WASHINGTON — The Food and Drug Administration is poised to approve the first genetically modified animal for human consumption, a highly anticipated decision that is stirring controversy and could mark a turning point in the way American food is produced.

FDA scientists gave a boost last week to the Massachusetts company that wants federal approval to market a genetically engineered salmon, declaring that the altered salmon is safe to eat and does not pose a threat to the environment.

“Food from AquAdvantage Salmon is as safe to eat as food from other Atlantic salmon,” the FDA staff wrote in a briefing document.

Those findings will be presented Sept. 19 to a panel of scientific experts that will advise top officials at the FDA whether to approve the altered salmon. The panel is holding two days of meetings to hear from FDA staff members, the company behind AquAdvantage and the public.

AquAdvantage is an Atlantic salmon that has been given a gene from the ocean pout, an eel-like fish, which allows the salmon to grow twice as fast as a traditional Atlantic salmon.

It also contains a growth hormone from a Chinook salmon.

AquaBounty, the Massachusetts company that first applied to the FDA for permission to sell its fish in 1995, said the modified fish is identical to the Atlantic salmon, except for the speed of its growth.

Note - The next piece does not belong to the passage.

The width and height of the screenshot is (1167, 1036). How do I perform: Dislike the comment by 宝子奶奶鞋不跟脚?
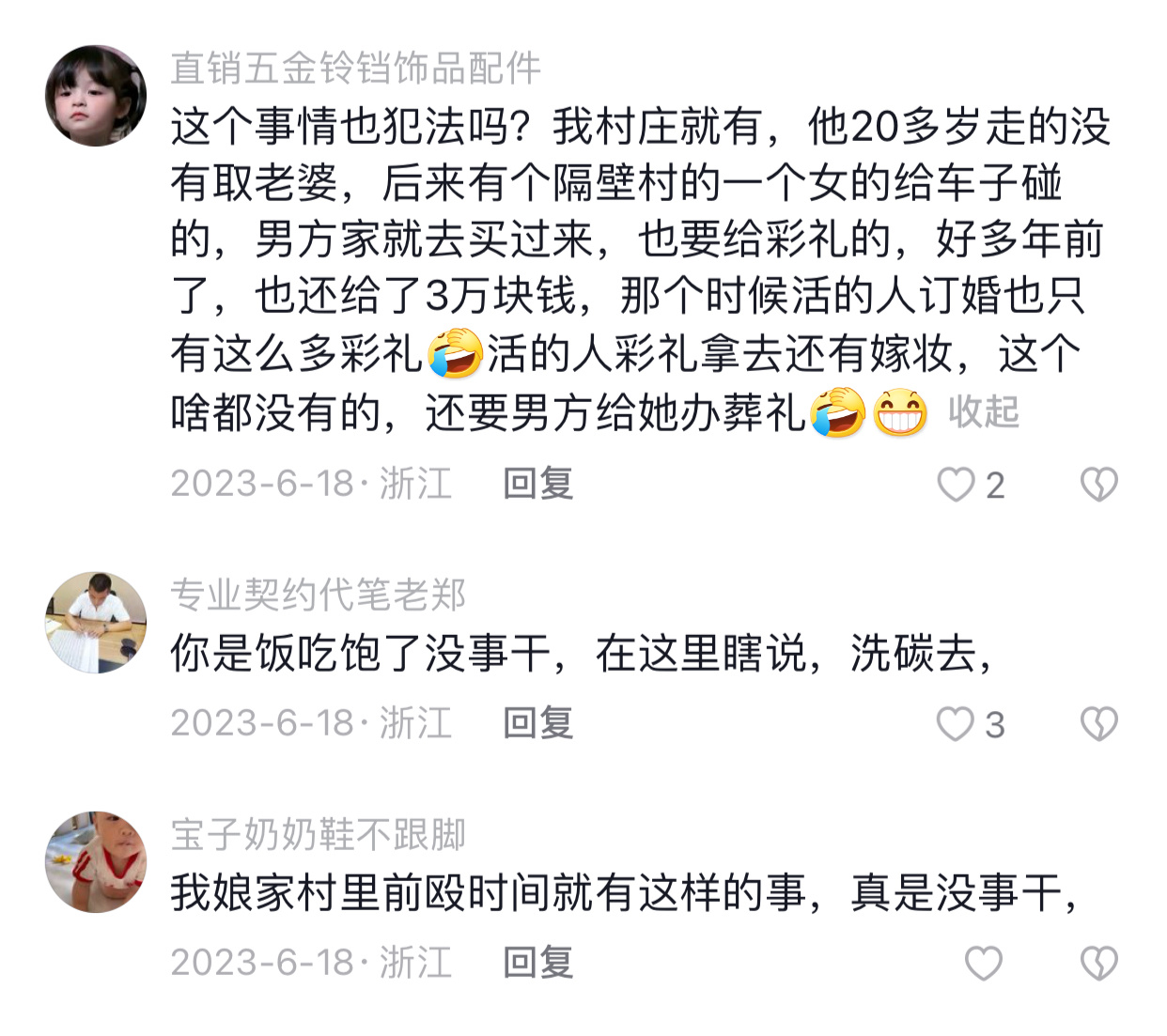coord(1098,964)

“We’ve been studying this fish for more than 10 years,” said Ronald Stotish, the company’s president and chief executive. “In characteristics, physiology, behavior, this is an Atlantic salmon. It looks like an Atlantic salmon. It tastes like an Atlantic salmon.”

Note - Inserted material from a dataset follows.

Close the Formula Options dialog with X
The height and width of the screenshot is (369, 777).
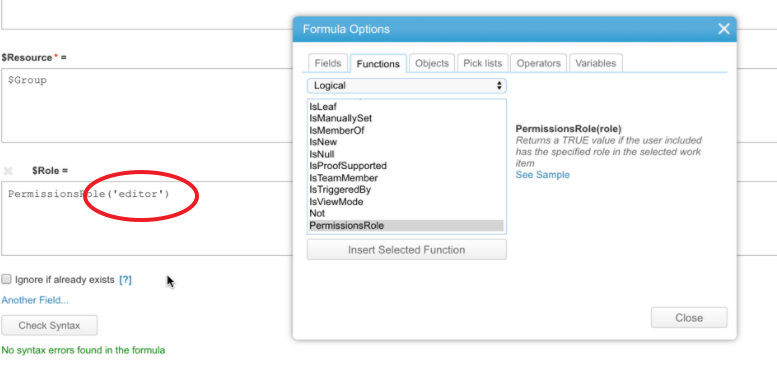pos(723,29)
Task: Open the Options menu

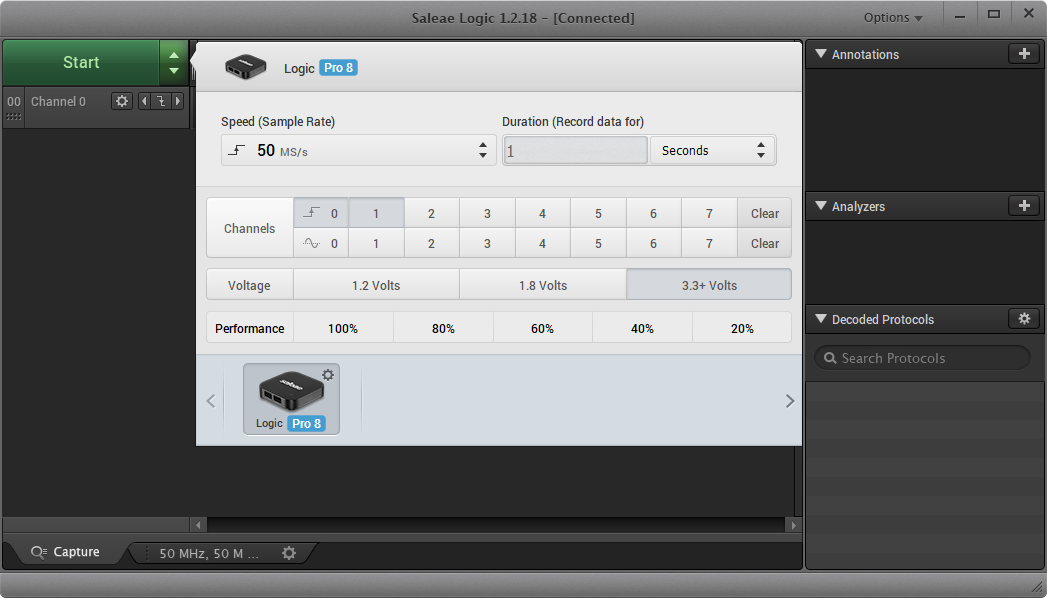Action: tap(892, 18)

The scientists at the FDA that reviewed AquaBounty’s application seem to agree.

But independent scientists, consumer groups and environmental organizations are concerned about both the pending decision and the process the FDA uses to determine whether the genetically modified fish is safe for human health and the environment.

The agency is evaluating the fish as if it were a new veterinary drug, which means that the FDA’s deliberations are behind closed doors and that AquaBounty can claim that much of the research and other supporting data it supplies to the FDA are confidential.

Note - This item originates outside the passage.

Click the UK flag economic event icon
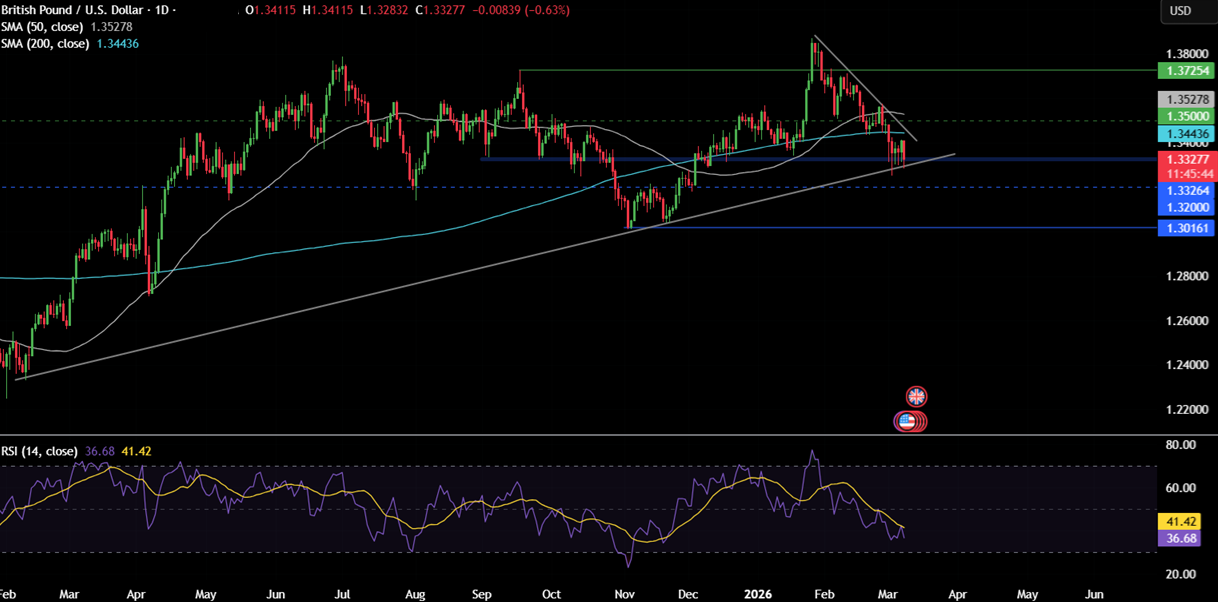 click(x=916, y=396)
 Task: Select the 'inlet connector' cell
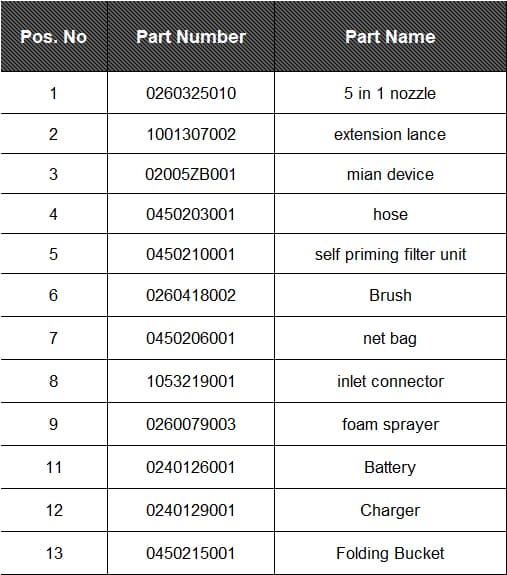tap(390, 381)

“Critical information about the whole process has been kept from the public and organizations that focus on these issues,” said Wenonah Hauter, executive director of Food and Water Watch, part of a coalition of 31 organizations and restaurant chefs demanding that the FDA deny approval of the altered fish. “There’s a transparency problem.”

Siobhan DeLancey, an FDA spokeswoman, said the agency is following rules. “We do have obligations under the regulations to protect company confidential information,” she said.

Consumer groups and environmental organizations are particularly concerned that AquAdvantage salmon could escape fish farms to threaten the wild salmon population, which is severely endangered, Hauter said.

Anne Kapuscinski, a professor at Dartmouth College and an expert on the safety of genetically modified organisms, said she is uncertain how well the FDA is able to assess the risks to the natural world that may be posed by an organism created in a laboratory.

“If you put the top scientific researchers in this area into a room, they would have to work very hard together to figure out the conclusion for ecological risk,” Kapuscinski said. “This is very, very complex.”

The pending decision is being tracked by biotechnology companies that have invested millions of dollars in developing genetically modified animals for food and are waiting for FDA approval.